6. The factual back ground as is available from the pleadings would show that the respondent joined the services of the petitioner as an Upper Division Clerk in 1959 and eventually rose to the position of Income Tax Officer in 1980. During his tenure as Income Tax Office at Tezpur, a case was registered against him by the Central Bureau of Investigation for amassing assets worth Rs.2,39,000. The Central Bureau of Investigation also recommended initiation of disciplinary action against the respondent. Accordingly, a charge sheet was served on him on 23.10.1990. He was indicted of acquiring assets to the tune of Rs.78,901 disproportionate to his known source of income during the period between 1959 to 1987. The respondent took part in the proceedings which were finally concluded on 1.11.1993. The Inquiry Officer submitted his report on 30th November, 1993 holding that the charge is proved to the extent that the respondent was having disproportionate assets to the extent of Rs.48,878.28 paise. The disciplinary authority by the impugned order dated 30.12.1993 disagreeing with the finding of the Inquiry Officer with regard to the extent of disproportionate assets imposed the penalty of dismissal from service as per provision of Rule 15 of the Central Civil Services (Classification, Control and Appeal) Rules, 1965. The order of the disciplinary authority reads as follows : “15. From the above it is abundantly clear that the charges stand proved. The extent of disproportion is Rs.78,901.00, which comes to 39% of the income of the charged officer. This clearly reflects on the integrity of the charged officer, and in the circumstances the undersigned is, therefore, of the view that Shri Ratneswar Karmakar, Income Tax Officer in the Income Tax Department, NE Region is not a fit person to be retained in service. The undersigned under Rule 15 of the Central Civil Services (Classification, Control and Appeal) Rules, 1965 hereby imposes on the said Shri Ratneswar Karmakar the penalty of dismissal from service, as enunciated in clause (ix) of Rule 11 of the said Rules.” 7. The respondent preferred a statutory appeal as per provisions of Rule 23 of the Central Civil Services (Classification, Control and Appeal) Rules, 1965 before the President against the order of dismissal. The result of the appeal was communicated to the respondent by the Assistant Commissioner of Income Tax (Vigilance) conveying that the President was pleased to reject the appeal. 8.

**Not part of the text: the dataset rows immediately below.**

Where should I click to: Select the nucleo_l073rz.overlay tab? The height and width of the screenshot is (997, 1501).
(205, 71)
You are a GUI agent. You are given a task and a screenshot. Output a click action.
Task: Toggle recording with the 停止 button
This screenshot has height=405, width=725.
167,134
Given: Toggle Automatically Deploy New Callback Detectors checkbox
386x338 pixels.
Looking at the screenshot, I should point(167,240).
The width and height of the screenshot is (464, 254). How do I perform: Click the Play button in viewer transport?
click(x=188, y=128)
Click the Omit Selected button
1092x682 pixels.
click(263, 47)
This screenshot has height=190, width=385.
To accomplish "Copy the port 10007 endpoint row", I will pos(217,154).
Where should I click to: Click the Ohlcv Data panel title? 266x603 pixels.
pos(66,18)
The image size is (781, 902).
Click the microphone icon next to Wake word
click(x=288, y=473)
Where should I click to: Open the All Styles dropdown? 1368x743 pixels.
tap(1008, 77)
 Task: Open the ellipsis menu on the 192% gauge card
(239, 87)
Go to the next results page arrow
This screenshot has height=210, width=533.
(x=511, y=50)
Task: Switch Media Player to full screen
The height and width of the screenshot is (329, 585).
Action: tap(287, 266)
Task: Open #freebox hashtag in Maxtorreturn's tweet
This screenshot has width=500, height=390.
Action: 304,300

The respondent preferred a statutory appeal as per provisions of Rule 23 of the Central Civil Services (Classification, Control and Appeal) Rules, 1965 before the President against the order of dismissal. The result of the appeal was communicated to the respondent by the Assistant Commissioner of Income Tax (Vigilance) conveying that the President was pleased to reject the appeal. 8. On the back ground of the case as stated above, this Court is required to examine whether non-examination of Shri PL Yadavendu, AVO and Shri RK Choudhury, ITO (Vigilance) and the consequent denial of the opportunity to cross examine them by the respondents have in any manner occasioned failure of justice. Shri Yadavendu, Assistant Valuation Officer of the Department has assessed the valuation of the building of the respondent at Sree Nagar, Guwahati. The valuation report tendered in evidence as Ext S1 shows that the property has been valued at Rs.3,27,830”. The respondent contended before the Inquiry Officer that Shri Yadavendu assessed the building on the basis of the Delhi Plinth Area rate as on 1.10.1976 of the Central Public Works Department and it was unfair to adopt the rate applicable in Delhi in assessing the valuation of the building in Guwahati. The point has been vehemently argued before us by the learned counsel for the respondent. Despite that Shri Yadavendu was not called for a witness to enable the respondent to cross examine him. It would appear from the enquiry report that Shri Yadavendu did not turn up during the course of enquiry and the case being time bound had to be closed. On the other hand, the valuation report prepared by Shri I. Sarma, a Govt. approved valuer at the instance of the respondent shows that the building in question is worth Rs.1,82,059.50 only. The Inquiry Officer observed that the valuation report submitted by Shri Yadavendu and Shri I. Sarma stand on equal footing as Shri I. Sarma was also not produced as a defence witness. The Inquiry Officer has relied upon a diary (Ext S33) maintained by the wife of the respondent where he found that a total sum of Rs.2,63,309.20 was spent by the respondent in the construction of the building.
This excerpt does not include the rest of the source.